[begin Record extracts]

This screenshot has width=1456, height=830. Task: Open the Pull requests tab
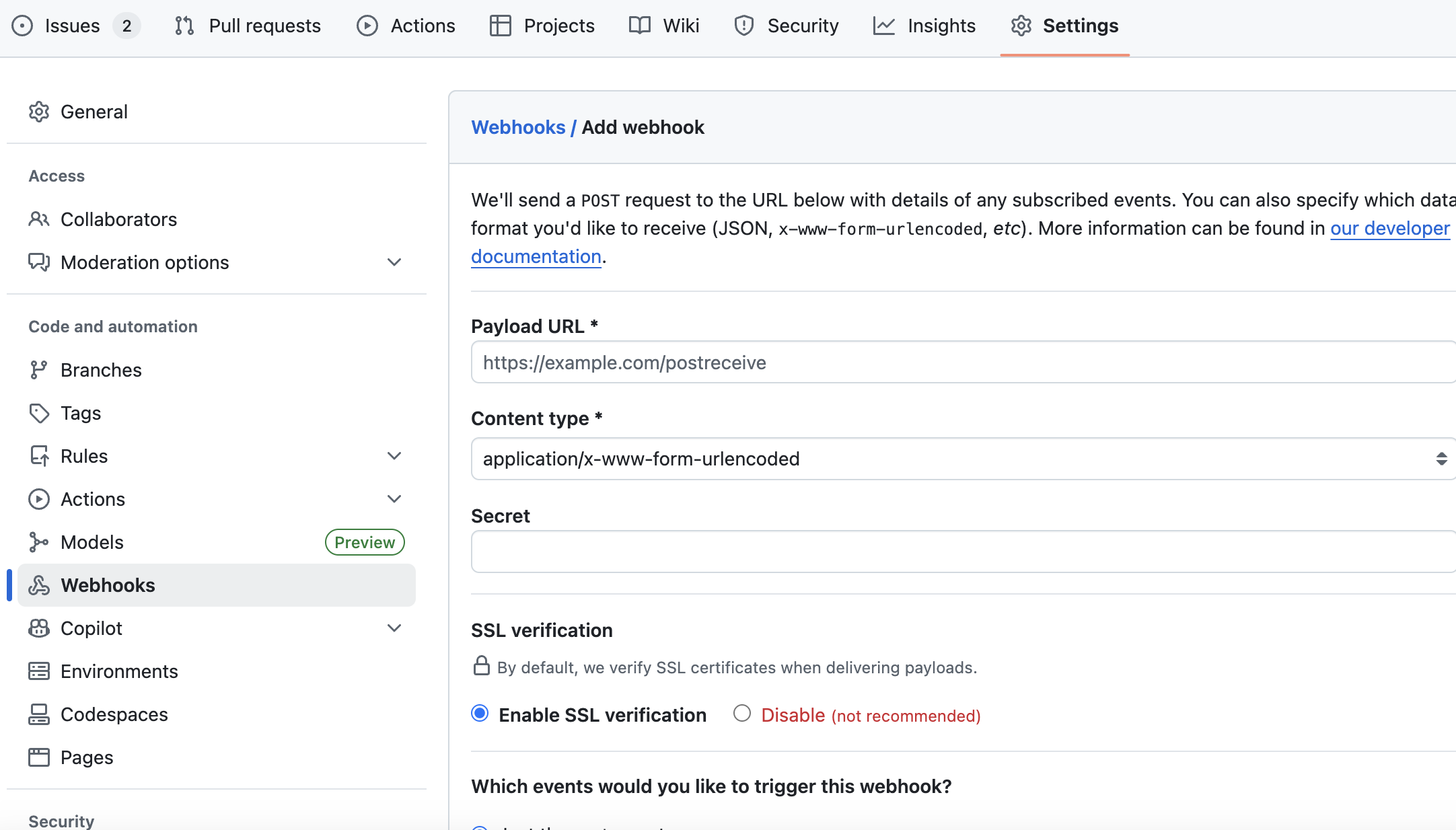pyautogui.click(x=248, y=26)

[end Record extracts]
[begin Record extracts]

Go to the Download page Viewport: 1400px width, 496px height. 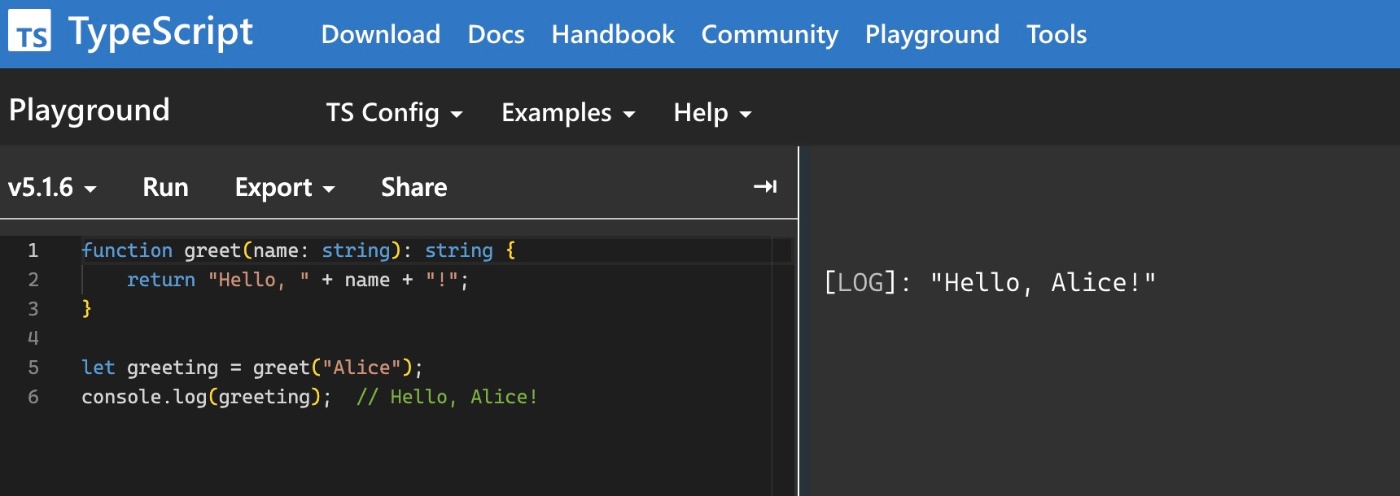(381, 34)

[end Record extracts]
[begin Record extracts]

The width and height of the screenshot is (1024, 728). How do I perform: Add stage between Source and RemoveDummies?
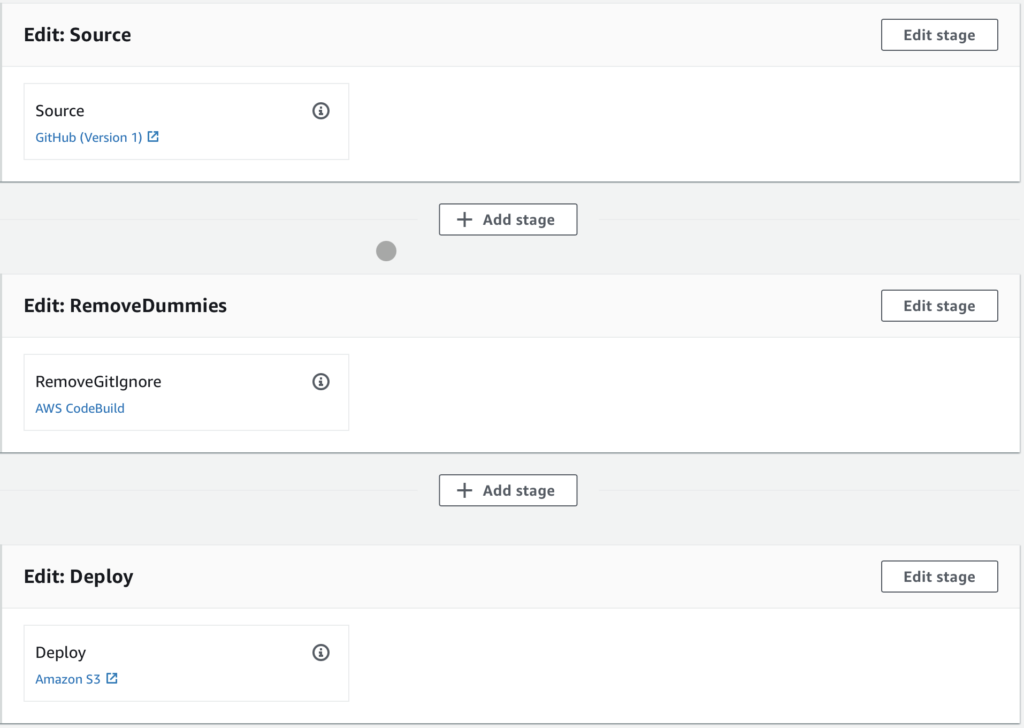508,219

[end Record extracts]

[What the exercise asks]
Rescale the records between the lines holding "This screenshot has" and "pyautogui.click(x=248, y=26)", inclusive, and give only those lines back with their requests unchanged. Multiply each click coordinate in the answers by 1.5, round to whole numbers with halves rounded up, and leave the pictures out.

[Task result]
This screenshot has width=1456, height=830. Task: Open the Pull requests tab
pyautogui.click(x=372, y=39)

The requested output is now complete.